**DATA TO PROCESS**
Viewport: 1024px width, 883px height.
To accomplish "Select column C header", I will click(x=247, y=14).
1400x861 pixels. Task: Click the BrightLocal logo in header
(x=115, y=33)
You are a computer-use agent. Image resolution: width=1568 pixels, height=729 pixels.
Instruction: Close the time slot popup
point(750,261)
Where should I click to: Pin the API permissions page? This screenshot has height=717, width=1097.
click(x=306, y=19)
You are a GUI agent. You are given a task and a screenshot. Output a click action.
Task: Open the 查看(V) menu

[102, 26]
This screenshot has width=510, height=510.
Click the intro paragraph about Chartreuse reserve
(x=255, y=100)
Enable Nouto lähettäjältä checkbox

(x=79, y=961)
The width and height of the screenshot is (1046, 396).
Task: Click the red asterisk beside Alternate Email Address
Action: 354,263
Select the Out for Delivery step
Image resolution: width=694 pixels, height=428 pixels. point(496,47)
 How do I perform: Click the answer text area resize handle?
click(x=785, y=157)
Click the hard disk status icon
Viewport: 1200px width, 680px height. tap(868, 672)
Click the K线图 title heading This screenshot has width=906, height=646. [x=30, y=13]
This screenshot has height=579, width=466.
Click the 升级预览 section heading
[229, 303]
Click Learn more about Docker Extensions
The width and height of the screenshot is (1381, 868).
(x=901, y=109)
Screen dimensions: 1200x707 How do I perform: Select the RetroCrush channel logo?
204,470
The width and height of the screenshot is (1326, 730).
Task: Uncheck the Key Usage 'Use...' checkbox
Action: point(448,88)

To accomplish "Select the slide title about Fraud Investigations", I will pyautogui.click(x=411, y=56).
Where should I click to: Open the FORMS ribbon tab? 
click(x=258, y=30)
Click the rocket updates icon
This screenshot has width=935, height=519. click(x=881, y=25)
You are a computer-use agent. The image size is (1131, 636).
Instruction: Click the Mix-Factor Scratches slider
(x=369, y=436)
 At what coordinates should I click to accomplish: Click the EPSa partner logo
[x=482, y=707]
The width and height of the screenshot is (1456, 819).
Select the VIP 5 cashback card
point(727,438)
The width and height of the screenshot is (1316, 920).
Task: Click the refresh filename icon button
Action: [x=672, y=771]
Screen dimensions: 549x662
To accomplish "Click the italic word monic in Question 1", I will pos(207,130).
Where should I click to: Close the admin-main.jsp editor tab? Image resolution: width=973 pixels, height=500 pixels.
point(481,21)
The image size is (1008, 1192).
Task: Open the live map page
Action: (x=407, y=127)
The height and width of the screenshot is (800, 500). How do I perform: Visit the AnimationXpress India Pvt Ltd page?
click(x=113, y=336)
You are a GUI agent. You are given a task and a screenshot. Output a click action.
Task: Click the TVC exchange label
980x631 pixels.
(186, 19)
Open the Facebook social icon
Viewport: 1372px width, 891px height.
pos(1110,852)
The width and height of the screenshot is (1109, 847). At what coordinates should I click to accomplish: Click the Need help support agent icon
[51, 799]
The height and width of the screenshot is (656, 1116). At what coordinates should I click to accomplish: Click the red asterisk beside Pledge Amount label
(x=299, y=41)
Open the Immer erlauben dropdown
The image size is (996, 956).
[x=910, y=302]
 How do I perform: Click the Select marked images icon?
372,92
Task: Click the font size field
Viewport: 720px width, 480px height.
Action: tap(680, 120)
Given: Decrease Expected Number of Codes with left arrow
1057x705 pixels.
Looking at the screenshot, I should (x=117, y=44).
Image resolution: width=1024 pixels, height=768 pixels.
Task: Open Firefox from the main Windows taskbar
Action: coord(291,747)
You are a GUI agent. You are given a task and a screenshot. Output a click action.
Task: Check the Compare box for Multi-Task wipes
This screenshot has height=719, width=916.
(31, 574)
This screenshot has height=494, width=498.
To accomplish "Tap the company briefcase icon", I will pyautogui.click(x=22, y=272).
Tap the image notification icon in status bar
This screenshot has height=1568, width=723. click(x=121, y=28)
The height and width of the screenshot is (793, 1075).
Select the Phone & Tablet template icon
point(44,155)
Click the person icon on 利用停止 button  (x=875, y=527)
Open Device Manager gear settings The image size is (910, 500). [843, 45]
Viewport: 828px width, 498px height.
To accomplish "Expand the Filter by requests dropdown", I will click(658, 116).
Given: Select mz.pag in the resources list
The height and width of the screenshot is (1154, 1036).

**WORK REQUEST**
Using the word "title" as the filter, copy each matching line from the material.

**EXERCISE RESPONSE**
Click the K线图 title heading This screenshot has width=906, height=646. [x=30, y=13]
To accomplish "Select the slide title about Fraud Investigations", I will pyautogui.click(x=411, y=56).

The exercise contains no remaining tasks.